No somos fruto del azar, como lo afirmaba el darwinismo; en ese caso seríamos fácilmente remplazables, podríamos pensar en no considerarnos indispensables, como muchos lo afirman y sí que lo somos, eso le da sentido también a la vida y nos evita pensar que en definitiva el valor humano es poco. Pero a eso nos ha conducido el sistema educativo obsoleto, a considerar que somos únicos pero indispensables, por lo tanto, somos utilizables como un recurso más, fácilmente destruibles y poco importantes.

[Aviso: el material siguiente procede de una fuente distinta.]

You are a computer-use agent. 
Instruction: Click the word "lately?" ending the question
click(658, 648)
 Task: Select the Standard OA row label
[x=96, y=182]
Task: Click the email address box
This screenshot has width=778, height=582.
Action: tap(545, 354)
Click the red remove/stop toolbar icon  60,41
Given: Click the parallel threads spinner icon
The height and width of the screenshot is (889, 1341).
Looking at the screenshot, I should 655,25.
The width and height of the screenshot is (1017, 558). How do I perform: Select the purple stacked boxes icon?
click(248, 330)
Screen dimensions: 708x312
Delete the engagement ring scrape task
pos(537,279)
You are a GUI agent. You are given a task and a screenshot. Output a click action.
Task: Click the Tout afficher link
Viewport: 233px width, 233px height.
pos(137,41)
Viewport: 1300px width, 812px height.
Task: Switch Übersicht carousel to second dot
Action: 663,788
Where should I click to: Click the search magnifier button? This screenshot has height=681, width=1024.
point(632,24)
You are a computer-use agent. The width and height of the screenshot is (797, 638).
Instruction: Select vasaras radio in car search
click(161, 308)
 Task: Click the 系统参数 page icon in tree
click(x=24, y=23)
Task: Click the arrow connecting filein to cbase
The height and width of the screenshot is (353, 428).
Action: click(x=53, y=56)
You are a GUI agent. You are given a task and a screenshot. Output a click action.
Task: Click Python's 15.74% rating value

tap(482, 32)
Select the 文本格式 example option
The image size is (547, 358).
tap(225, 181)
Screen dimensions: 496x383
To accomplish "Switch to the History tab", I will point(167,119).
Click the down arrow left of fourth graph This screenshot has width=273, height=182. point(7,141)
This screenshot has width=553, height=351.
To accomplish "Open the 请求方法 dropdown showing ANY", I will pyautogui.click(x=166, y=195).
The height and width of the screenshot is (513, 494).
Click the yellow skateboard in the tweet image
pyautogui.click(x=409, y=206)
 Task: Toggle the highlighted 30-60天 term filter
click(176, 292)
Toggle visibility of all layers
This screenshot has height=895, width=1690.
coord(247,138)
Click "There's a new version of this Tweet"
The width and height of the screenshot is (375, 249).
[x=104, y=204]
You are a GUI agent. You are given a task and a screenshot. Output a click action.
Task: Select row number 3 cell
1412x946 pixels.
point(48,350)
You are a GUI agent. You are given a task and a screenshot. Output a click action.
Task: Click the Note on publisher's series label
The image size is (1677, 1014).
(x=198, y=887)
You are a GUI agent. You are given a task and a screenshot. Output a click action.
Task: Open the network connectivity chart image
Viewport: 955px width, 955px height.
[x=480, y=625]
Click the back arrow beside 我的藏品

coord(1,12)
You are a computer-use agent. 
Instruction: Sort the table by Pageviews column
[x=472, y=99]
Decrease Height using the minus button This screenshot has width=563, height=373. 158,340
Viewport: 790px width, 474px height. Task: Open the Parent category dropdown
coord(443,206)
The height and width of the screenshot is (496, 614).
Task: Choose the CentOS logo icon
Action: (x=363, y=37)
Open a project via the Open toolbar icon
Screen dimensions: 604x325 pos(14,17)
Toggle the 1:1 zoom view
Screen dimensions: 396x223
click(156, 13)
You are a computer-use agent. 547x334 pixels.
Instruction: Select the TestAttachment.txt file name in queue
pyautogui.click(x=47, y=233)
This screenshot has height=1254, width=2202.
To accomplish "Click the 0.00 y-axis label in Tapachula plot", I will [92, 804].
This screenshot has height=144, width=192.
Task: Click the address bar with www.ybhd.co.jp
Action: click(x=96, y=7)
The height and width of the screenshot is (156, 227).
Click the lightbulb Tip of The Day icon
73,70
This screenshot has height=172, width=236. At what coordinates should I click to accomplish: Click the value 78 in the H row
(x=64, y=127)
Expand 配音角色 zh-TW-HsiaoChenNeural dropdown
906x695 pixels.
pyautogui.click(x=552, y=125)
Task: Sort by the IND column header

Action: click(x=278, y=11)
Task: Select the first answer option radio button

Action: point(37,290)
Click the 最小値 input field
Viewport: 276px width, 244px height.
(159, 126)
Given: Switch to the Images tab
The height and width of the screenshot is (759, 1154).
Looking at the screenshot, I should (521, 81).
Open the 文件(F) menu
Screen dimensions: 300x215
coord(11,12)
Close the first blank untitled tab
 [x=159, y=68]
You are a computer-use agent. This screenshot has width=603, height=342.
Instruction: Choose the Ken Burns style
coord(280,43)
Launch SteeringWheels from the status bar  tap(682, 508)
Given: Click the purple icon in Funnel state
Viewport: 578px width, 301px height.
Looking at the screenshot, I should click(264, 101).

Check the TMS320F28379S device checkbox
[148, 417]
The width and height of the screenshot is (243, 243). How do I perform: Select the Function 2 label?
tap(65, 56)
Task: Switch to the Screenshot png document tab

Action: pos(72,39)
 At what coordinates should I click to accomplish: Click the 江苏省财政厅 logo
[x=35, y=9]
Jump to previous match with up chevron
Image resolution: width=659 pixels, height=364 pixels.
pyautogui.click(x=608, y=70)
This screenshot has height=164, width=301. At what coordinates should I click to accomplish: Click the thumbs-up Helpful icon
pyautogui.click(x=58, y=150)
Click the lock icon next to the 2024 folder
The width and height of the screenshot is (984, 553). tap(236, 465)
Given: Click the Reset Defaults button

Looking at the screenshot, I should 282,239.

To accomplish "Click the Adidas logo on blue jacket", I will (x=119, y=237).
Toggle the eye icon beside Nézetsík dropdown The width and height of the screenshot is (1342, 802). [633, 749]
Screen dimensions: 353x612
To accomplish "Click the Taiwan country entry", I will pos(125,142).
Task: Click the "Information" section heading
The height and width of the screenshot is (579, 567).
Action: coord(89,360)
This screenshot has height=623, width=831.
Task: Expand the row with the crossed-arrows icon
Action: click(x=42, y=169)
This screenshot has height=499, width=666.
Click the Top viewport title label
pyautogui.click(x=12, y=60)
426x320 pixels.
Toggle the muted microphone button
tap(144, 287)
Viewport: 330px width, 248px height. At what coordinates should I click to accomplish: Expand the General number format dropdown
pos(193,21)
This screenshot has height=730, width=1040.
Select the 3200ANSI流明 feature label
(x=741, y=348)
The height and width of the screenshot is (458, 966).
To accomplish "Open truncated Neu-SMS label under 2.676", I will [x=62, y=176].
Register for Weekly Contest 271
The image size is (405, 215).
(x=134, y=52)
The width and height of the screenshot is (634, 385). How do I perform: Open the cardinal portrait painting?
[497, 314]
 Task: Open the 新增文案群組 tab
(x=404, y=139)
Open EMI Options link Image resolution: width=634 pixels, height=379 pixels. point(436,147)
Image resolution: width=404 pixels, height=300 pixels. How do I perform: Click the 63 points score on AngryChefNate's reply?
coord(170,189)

¿Qué hay en el ser humano que no sea reducible simplemente a lo material? Pues su capacidad de pensar, convivir y comunicar. Para que estas tres capacidades fortalezcan la facultad de la memoria que se debe tener muy presente, ya que esta ha sido vista como enemiga, como un desprecio al estudiante, como una pérdida de tiempo, casi como maltrato y por lo tanto un atentado a la inteligencia. Sin embargo, la memoria es el motor de la capacidad de contraste de modelos de la realidad, formar sin memoria reduce la capacidad crítica y la hace tremendamente superficial. Así que, si formamos a nuestros estudiantes con capacidad crítica pero sin memoria, lo que estamos logrando es una generación de personas amargadas, ácidas, capaces de la violencia, de la anarquía, imposibilitados para conversar, incapaces de ver al otro cara a cara, débiles para construir conocimiento y ponerlo al servicio de los demás. La sociedad requiere tejido social, capacidad de construir en conjunto, así como docentes que cuando se reúnan realmente tomen estos problemas en serio.